- Task brief -
Arrange the rows below, everything from the line containing "Refresh the Security" down to the line containing "click(292, 409)", as a Markdown table with the columns Entry and Content. Number each line under Entry, put the line itself under Content, and omit blank lines.

★ ★ ★

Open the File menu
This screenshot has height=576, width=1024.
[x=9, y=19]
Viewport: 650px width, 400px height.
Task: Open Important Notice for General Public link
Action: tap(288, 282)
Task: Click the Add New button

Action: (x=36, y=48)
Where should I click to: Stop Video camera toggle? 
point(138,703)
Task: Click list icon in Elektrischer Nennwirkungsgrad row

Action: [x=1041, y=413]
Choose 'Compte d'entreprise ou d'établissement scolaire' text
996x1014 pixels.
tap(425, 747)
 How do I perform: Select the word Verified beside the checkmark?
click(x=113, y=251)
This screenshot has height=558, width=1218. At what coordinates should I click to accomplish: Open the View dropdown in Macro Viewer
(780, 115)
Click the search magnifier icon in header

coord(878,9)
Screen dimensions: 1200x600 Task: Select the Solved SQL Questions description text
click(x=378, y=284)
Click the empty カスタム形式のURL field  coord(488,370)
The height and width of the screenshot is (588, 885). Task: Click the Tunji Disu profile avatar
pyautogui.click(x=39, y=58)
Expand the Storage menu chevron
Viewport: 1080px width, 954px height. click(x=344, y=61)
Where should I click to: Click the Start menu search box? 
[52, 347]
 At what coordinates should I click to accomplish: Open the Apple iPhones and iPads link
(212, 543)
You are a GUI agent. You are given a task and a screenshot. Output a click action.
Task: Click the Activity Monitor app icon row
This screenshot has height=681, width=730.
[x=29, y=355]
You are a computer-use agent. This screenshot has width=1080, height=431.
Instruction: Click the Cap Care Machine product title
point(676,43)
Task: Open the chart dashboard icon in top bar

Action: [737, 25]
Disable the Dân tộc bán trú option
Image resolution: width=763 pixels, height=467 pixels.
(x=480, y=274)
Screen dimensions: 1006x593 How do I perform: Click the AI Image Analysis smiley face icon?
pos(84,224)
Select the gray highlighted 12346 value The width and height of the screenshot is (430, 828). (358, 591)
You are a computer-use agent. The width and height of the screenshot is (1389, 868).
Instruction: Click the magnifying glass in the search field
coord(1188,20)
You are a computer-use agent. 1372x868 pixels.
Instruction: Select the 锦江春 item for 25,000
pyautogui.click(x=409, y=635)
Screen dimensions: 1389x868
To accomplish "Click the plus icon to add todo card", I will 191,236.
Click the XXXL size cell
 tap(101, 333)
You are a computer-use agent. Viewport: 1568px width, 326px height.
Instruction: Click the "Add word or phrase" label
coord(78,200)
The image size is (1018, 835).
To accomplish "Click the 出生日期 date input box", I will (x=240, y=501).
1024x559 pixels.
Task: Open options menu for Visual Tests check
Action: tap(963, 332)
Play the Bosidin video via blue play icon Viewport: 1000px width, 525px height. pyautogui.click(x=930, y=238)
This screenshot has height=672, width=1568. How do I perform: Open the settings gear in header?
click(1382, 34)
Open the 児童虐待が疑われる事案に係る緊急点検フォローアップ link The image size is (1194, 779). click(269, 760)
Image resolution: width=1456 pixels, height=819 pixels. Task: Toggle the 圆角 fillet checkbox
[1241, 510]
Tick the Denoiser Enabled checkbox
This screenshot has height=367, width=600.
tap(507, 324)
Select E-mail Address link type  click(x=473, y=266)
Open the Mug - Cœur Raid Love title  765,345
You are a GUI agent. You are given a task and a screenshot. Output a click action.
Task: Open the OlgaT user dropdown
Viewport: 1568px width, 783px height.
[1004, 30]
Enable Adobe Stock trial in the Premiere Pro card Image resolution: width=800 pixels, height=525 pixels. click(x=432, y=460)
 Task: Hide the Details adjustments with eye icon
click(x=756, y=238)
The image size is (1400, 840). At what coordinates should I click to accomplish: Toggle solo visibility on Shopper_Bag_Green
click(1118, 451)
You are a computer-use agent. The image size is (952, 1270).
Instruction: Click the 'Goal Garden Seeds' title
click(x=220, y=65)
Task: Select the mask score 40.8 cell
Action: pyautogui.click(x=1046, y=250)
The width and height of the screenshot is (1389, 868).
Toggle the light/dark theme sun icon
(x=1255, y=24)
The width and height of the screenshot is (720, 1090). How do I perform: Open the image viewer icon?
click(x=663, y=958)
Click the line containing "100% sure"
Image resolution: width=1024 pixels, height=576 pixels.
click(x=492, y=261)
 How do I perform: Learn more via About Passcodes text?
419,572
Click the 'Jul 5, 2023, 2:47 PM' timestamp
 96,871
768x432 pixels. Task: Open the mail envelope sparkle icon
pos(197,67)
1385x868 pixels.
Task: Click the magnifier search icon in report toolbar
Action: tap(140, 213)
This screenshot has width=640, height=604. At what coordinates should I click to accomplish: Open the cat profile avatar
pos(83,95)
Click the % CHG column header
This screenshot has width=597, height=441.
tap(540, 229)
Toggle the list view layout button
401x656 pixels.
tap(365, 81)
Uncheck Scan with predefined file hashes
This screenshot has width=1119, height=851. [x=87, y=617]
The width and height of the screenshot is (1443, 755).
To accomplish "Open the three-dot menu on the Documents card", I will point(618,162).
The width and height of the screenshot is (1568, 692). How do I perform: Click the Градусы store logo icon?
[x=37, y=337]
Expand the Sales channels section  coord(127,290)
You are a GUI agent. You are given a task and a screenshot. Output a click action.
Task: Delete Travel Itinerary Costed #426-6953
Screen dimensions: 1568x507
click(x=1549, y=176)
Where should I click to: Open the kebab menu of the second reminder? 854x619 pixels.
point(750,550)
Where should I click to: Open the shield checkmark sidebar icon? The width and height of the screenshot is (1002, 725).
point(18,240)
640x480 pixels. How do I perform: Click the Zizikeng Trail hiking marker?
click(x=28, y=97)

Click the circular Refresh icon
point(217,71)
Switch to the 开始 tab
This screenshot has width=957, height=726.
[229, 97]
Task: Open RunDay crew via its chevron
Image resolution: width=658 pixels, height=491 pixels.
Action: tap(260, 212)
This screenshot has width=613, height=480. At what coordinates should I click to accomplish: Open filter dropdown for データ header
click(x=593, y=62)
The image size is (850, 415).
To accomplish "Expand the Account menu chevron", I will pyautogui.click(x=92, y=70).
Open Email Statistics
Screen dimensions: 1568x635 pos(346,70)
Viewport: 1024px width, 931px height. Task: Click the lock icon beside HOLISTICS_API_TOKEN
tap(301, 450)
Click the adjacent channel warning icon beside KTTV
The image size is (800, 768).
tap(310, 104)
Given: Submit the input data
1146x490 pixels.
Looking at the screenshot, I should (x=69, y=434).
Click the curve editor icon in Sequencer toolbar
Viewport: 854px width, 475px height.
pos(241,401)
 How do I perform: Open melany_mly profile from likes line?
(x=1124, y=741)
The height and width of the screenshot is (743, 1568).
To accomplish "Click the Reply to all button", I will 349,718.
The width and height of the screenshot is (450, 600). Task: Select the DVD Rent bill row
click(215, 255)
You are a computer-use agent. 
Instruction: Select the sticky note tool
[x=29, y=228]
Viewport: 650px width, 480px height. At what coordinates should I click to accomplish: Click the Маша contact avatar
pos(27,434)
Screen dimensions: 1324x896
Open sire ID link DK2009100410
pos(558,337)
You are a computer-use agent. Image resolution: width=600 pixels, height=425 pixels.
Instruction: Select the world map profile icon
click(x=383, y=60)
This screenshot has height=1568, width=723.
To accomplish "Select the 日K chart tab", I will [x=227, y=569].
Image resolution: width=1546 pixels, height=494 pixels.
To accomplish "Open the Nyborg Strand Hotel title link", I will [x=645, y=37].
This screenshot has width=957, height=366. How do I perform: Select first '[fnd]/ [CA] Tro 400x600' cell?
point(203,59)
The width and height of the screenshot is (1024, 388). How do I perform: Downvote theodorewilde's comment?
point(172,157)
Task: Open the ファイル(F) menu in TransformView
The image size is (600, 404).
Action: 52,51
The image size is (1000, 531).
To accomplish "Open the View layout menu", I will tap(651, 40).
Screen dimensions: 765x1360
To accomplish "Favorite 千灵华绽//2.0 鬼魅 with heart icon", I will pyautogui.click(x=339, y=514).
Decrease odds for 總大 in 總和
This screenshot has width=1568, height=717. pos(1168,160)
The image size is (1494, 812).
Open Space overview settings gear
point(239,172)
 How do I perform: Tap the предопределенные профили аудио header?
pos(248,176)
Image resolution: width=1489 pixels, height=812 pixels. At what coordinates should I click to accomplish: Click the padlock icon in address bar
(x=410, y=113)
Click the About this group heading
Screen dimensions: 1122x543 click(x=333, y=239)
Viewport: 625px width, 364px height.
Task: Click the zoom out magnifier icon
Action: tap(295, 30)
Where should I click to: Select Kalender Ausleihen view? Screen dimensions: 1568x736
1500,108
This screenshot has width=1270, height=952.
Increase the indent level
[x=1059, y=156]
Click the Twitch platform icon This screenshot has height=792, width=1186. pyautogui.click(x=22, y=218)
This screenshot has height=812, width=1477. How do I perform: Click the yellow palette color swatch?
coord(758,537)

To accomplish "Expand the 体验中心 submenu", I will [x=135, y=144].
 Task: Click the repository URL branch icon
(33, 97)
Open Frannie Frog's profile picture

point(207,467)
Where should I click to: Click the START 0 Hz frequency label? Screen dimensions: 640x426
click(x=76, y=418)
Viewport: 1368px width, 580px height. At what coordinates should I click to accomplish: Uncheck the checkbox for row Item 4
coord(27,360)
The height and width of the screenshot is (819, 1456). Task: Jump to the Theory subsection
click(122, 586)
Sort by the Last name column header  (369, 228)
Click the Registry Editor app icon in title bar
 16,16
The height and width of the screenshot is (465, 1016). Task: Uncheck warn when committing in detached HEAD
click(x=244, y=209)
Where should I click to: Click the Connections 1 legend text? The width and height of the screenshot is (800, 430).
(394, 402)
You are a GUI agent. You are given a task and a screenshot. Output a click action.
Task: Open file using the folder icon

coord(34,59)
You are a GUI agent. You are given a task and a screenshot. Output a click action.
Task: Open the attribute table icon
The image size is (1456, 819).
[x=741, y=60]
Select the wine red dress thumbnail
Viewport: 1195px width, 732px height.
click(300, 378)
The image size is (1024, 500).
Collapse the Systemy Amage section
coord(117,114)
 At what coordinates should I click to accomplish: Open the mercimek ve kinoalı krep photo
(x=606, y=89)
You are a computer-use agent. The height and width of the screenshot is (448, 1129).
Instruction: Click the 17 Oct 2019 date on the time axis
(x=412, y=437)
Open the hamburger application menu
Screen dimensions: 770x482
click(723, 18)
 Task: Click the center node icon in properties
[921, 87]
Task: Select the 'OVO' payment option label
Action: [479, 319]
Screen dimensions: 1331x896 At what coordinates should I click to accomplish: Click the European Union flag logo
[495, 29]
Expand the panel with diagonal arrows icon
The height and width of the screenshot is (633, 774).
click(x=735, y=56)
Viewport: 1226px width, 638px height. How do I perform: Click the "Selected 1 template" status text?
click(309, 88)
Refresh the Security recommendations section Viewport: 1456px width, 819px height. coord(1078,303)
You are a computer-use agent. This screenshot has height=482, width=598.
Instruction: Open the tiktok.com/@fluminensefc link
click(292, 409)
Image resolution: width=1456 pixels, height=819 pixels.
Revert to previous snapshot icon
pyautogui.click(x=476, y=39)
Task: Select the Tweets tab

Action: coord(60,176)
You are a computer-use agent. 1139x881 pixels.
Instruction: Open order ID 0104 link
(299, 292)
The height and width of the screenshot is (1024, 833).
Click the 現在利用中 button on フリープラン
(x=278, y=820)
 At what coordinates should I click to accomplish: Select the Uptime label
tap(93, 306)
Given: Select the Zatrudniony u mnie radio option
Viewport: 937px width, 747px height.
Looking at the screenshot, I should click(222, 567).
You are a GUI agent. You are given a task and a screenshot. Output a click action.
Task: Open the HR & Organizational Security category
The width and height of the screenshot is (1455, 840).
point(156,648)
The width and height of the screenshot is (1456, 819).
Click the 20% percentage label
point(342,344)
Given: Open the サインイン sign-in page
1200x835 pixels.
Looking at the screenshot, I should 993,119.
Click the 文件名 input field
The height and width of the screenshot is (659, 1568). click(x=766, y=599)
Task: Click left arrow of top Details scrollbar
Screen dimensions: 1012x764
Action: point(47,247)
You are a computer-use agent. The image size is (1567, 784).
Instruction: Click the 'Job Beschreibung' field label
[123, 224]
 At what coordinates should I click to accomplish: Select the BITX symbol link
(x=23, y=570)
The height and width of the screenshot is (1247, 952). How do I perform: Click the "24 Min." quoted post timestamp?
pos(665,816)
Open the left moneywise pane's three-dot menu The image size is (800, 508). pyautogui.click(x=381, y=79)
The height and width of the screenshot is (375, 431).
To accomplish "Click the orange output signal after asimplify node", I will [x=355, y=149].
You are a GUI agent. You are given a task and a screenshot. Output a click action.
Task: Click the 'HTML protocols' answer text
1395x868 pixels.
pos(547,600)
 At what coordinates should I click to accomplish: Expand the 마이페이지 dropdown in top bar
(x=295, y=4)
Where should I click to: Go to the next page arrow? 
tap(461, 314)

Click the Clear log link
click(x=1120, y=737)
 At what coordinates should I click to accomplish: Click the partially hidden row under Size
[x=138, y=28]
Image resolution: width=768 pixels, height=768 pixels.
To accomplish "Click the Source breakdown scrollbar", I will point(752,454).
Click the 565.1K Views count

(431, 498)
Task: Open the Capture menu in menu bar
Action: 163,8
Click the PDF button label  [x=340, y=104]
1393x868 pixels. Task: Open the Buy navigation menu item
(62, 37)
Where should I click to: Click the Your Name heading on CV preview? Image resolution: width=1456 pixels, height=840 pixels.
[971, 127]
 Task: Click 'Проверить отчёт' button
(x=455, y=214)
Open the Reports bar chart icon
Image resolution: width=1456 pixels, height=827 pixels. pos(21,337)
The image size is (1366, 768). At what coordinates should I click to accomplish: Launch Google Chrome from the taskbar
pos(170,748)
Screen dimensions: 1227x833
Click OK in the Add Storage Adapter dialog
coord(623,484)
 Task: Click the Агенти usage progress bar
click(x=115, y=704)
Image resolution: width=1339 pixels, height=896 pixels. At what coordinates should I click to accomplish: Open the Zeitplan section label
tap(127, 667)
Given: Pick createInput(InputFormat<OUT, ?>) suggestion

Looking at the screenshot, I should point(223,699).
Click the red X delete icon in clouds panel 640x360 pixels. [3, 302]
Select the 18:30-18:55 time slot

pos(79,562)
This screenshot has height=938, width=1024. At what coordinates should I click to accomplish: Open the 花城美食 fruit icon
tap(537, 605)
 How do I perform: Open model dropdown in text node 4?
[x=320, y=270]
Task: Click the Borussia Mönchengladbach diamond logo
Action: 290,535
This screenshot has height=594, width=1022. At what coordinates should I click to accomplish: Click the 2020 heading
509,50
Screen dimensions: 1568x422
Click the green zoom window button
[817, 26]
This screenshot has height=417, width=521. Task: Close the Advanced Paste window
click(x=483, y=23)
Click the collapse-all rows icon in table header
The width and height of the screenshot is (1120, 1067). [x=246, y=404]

★ ★ ★

- Correct response -
| Entry | Content |
|---|---|
| 1 | Refresh the Security recommendations section Viewport: 1456px width, 819px height. coord(1078,303) |
| 2 | You are a computer-use agent. This screenshot has height=482, width=598. |
| 3 | Instruction: Open the tiktok.com/@fluminensefc link |
| 4 | click(292, 409) |